Re: [PATCH 1/2] stackdepot: use variable size records for non-evictable entries

From: Andrey Konovalov
Date: Thu Jan 25 2024 - 17:37:24 EST


On Thu, Jan 25, 2024 at 10:48 AM Marco Elver <elver@xxxxxxxxxx> wrote:
>
> With the introduction of stack depot evictions, each stack record is now
> fixed size, so that future reuse after an eviction can safely store
> differently sized stack traces. In all cases that do not make use of
> evictions, this wastes lots of space.
>
> Fix it by re-introducing variable size stack records (up to the max
> allowed size) for entries that will never be evicted. We know if an
> entry will never be evicted if the flag STACK_DEPOT_FLAG_GET is not
> provided, since a later stack_depot_put() attempt is undefined behavior.
>
> With my current kernel config that enables KASAN and also SLUB owner tracking,
> I observe (after a kernel boot) a whopping reduction of 296 stack depot pools,
> which translates into 4736 KiB saved. The savings here are from SLUB owner
> tracking only, because KASAN generic mode still uses refcounting.
>
> Before:
>
> pools: 893
> allocations: 29841
> frees: 6524
> in_use: 23317
> freelist_size: 3454
>
> After:
>
> pools: 597
> allocations: 29657
> frees: 6425
> in_use: 23232
> freelist_size: 3493
>
> Fixes: 108be8def46e ("lib/stackdepot: allow users to evict stack traces")
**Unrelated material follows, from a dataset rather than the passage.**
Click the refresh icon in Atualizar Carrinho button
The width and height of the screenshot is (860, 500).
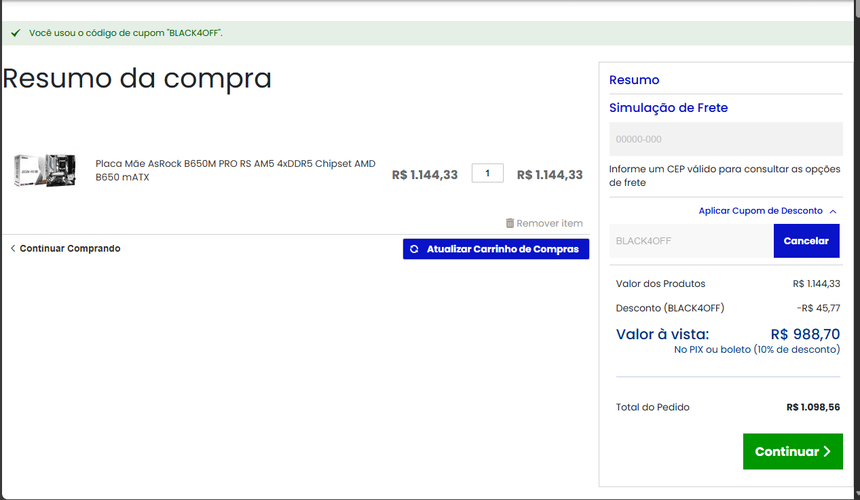click(x=414, y=249)
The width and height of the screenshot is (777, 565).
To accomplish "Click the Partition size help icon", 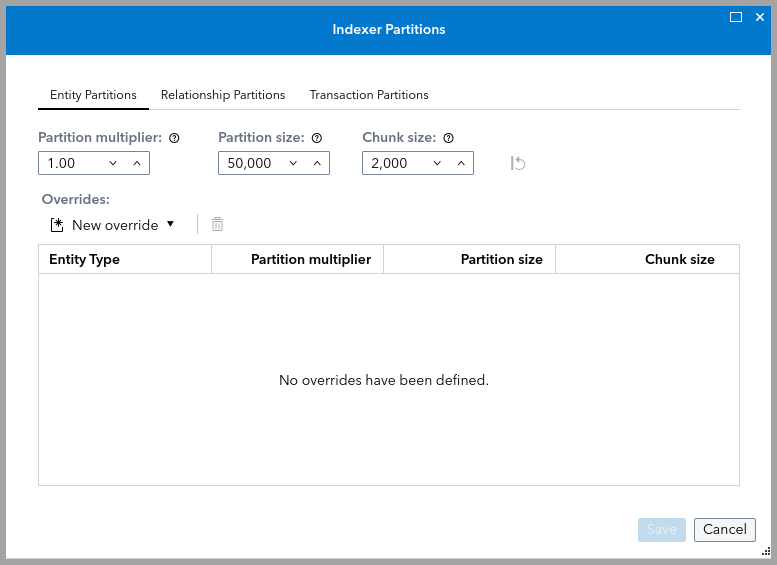I will 317,138.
> Signed-off-by: Marco Elver <elver@xxxxxxxxxx>
> Cc: Alexander Potapenko <glider@xxxxxxxxxx>
> Cc: Andrey Konovalov <andreyknvl@xxxxxxxxx>
> Cc: Dmitry Vyukov <dvyukov@xxxxxxxxxx>
> ---
> v1 (since RFC):
> * Get rid of new_pool_required to simplify the code.
> * Warn on attempts to switch a non-refcounted entry to refcounting.
> * Typos.
> ---
> include/linux/poison.h | 3 +
> lib/stackdepot.c | 212 +++++++++++++++++++++--------------------
> 2 files changed, 113 insertions(+), 102 deletions(-)
>
> diff --git a/include/linux/poison.h b/include/linux/poison.h
> index 27a7dad17eef..1f0ee2459f2a 100644
> --- a/include/linux/poison.h
> +++ b/include/linux/poison.h
> @@ -92,4 +92,7 @@
> /********** VFS **********/
> #define VFS_PTR_POISON ((void *)(0xF5 + POISON_POINTER_DELTA))
>
> +/********** lib/stackdepot.c **********/
> +#define STACK_DEPOT_POISON ((void *)(0xD390 + POISON_POINTER_DELTA))
> +
> #endif
> diff --git a/lib/stackdepot.c b/lib/stackdepot.c
> index 5caa1f566553..1b0d948a053c 100644
> --- a/lib/stackdepot.c
> +++ b/lib/stackdepot.c
> @@ -22,6 +22,7 @@
> #include <linux/list.h>
> #include <linux/mm.h>
> #include <linux/mutex.h>
> +#include <linux/poison.h>
> #include <linux/printk.h>
> #include <linux/rculist.h>
> #include <linux/rcupdate.h>
> @@ -93,9 +94,6 @@ struct stack_record {
> };
> };
>
> -#define DEPOT_STACK_RECORD_SIZE \
> - ALIGN(sizeof(struct stack_record), 1 << DEPOT_STACK_ALIGN)
> -
> static bool stack_depot_disabled;
> static bool __stack_depot_early_init_requested __initdata = IS_ENABLED(CONFIG_STACKDEPOT_ALWAYS_INIT);
> static bool __stack_depot_early_init_passed __initdata;
> @@ -121,15 +119,10 @@ static void *stack_pools[DEPOT_MAX_POOLS];
> static void *new_pool;
> /* Number of pools in stack_pools. */
> static int pools_num;
> +/* Offset to the unused space in the currently used pool. */
> +static size_t pool_offset = DEPOT_POOL_SIZE;
> /* Freelist of stack records within stack_pools. */
> static LIST_HEAD(free_stacks);
> -/*
> - * Stack depot tries to keep an extra pool allocated even before it runs out
> - * of space in the currently used pool. This flag marks whether this extra pool
> - * needs to be allocated. It has the value 0 when either an extra pool is not
> - * yet allocated or if the limit on the number of pools is reached.
> - */
> -static bool new_pool_required = true;
> /* The lock must be held when performing pool or freelist modifications. */
> static DEFINE_RAW_SPINLOCK(pool_lock);
>
> @@ -294,48 +287,52 @@ int stack_depot_init(void)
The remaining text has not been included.